As Germany’s Schauble says Grexit may be the best way forward, is the deal designed to fail?

Wolfgang Schauble suggested that a Grexit would be a better option for Greece (Source: Getty)

Desmond Lachman, resident fellow at the American Enterprise Institute, says Yes

Wolfgang Schauble is certainly right to suggest that Grexit would be in Greece’s own interest. The economic programme that the Troika imposed on it last weekend is very little different in substance from those policies that have failed so spectacularly in the past.

Specifically, it requires major tax increases and pension cuts while Greece is still in a euro straitjacket and in the midst of an economic depression. To compound matters, it is demanding that, should Greece’s economy again falter, further budget tightening is to be adopted. This begs a basic question: why, if past major Greek budget belt-tightening in a euro straitjacket helped get it into its present 1930s-style depression, will the same policies now promote economic growth?

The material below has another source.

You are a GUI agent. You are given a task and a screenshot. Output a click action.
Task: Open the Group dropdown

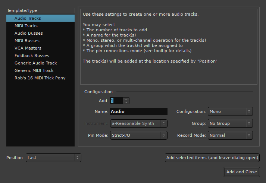[230, 123]
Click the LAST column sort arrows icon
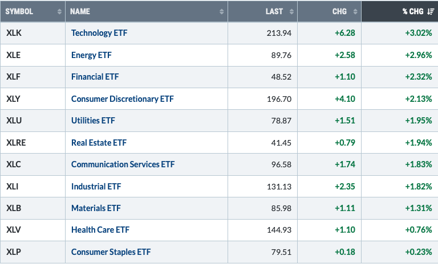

And this question is all the more relevant now that Alexis Tsipras is indicating that he does not believe in the programme, and the Germans are floating the idea that it might be a good time for Greece to take a five-year holiday from the euro.

Shaun Port, chief investment officer at Nutmeg, says No

This deal is not designed to fail. It’s not a deal to inspire either Greece or Germany; it is an eleventh hour one to prevent them both walking away from negotiations. Nor is it the final agreement. There remains the matter of when – not if – debt restructuring or forgiveness will come.

This unresolved element of debt stabilisation will be the main factor holding the Greeks to the task of long-term restructuring. It has been said that the deal makes Greece an economic protectorate of the EU. And that’s the second most important factor. Greece needs help to shore up its tax base, push through asset sales and implement other public sector restructuring.

Above all, it needs disinterested political clout to overrule the family cartels that otherwise control Greece’s ruling elite. Paradoxically, the EU overseers may be better at effecting change than the Greeks left to their own devices outside the euro. It certainly induces more stability.